Bruno Voisard, fondateur du Boat Club de France

Bruno Voisard, président du Boat Club de France, revient avec BoatIndustry sur les enseignements de la première saison estivale : clientèle, exploitation, développement...

Bruno Voisard, ancien directeur de Nautitech, a lancé au printemps 2017 le Boat Club de France, une structure permettant à ses membres de naviguer à partir de différents ports sur les bateaux du club, moyennant un ticket d'entrée et une cotisation annuelle. La formule se présente comme une solution à mi-chemin entre propriété et location. Après une première saison nautique estivale, Bruno Voisard a accepté de faire un premier bilan avec BoatIndustry.

Pouvez-vous nous donner quelques chiffres pour situer le Boat Club de France aujourd'hui ?

Bruno Voisard : Cette première saison de lancement était volontairement modeste et les chiffres ne sont pas nécessairement significatifs, mais ils donnent une tendance. Le Boat Club de France regroupe aujourd'hui 25 membres qui peuvent naviguer sur 7 bateaux, à partir de La Baule, Piriac ou Pornic. La flotte est composée de semi-rigides Highfield et Zodiac ainsi que de coques open type Cap Camarat.

En tant que gérant, que retenez-vous de ce premier été d'exploitation ?

J'ai eu une longue expérience en location et ce qui marque en premier est la différence de comportement.

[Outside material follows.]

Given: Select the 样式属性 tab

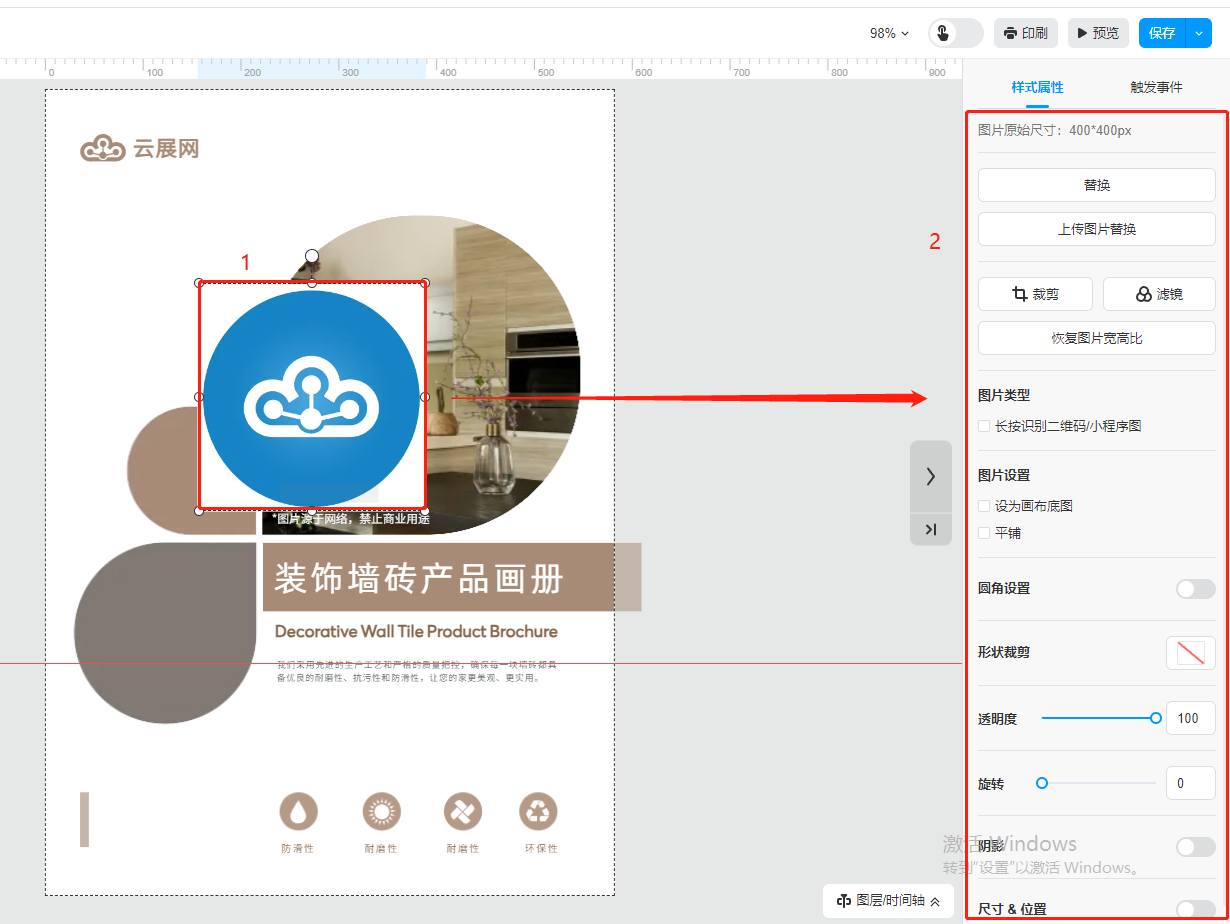Looking at the screenshot, I should [1037, 87].
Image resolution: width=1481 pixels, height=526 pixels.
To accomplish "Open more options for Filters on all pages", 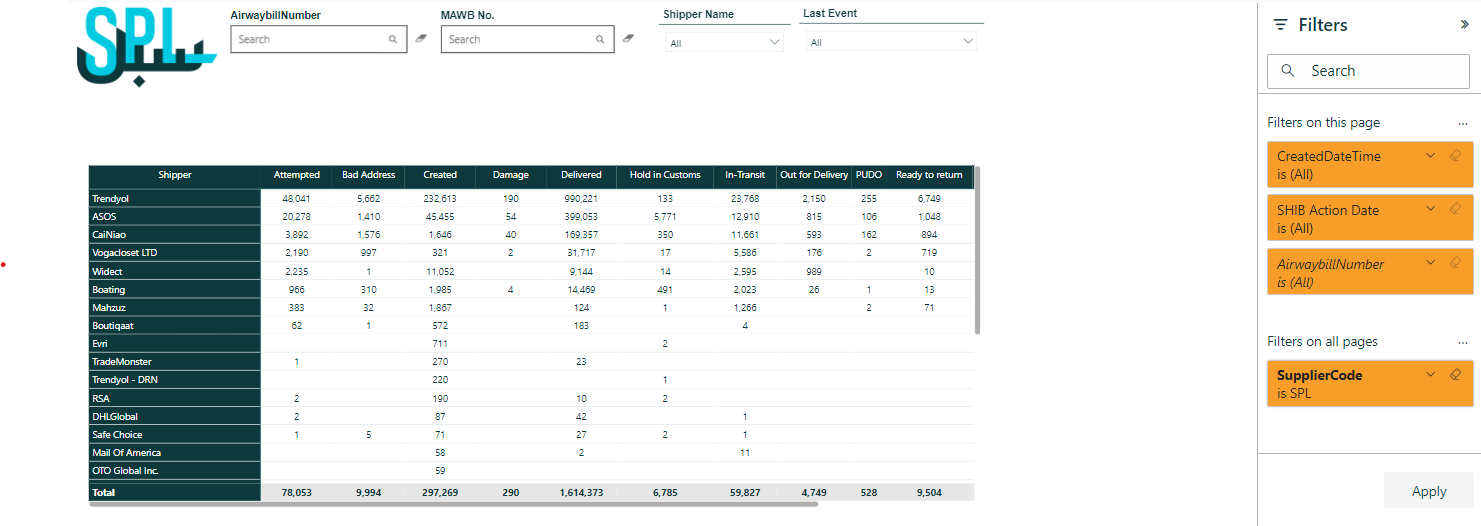I will (x=1463, y=342).
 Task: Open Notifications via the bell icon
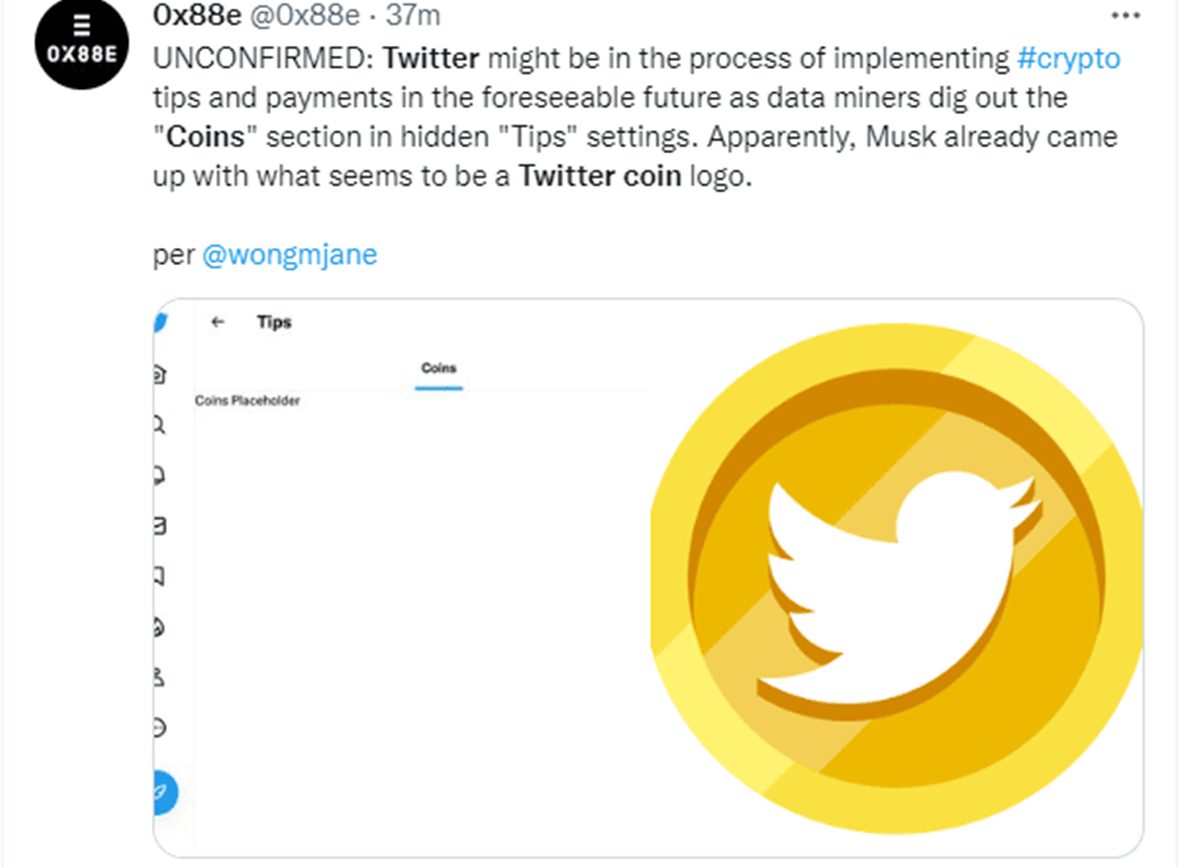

Sur l'été, je n'ai eu aucune casse sur les bateaux, alors que le ratio en location est de l'ordre d'un dommage toutes les 3 sorties. Pour les membres, il s'agit de leurs bateaux. J'ai même eu un appel d'un membre qui cherchait le tuyau pour nettoyer le bateau, je n'ai jamais eu ça en location ! Nous étions partis sur l'idée de n'avoir que des bateaux neufs, mais certains adhérents débutants, même s'ils en prennent soin, préfèrent prendre la barre d'un bateau qu'ils n'aient pas peur de rayer. Les bateaux de propriétaires, plus anciens, répondent à cette demande.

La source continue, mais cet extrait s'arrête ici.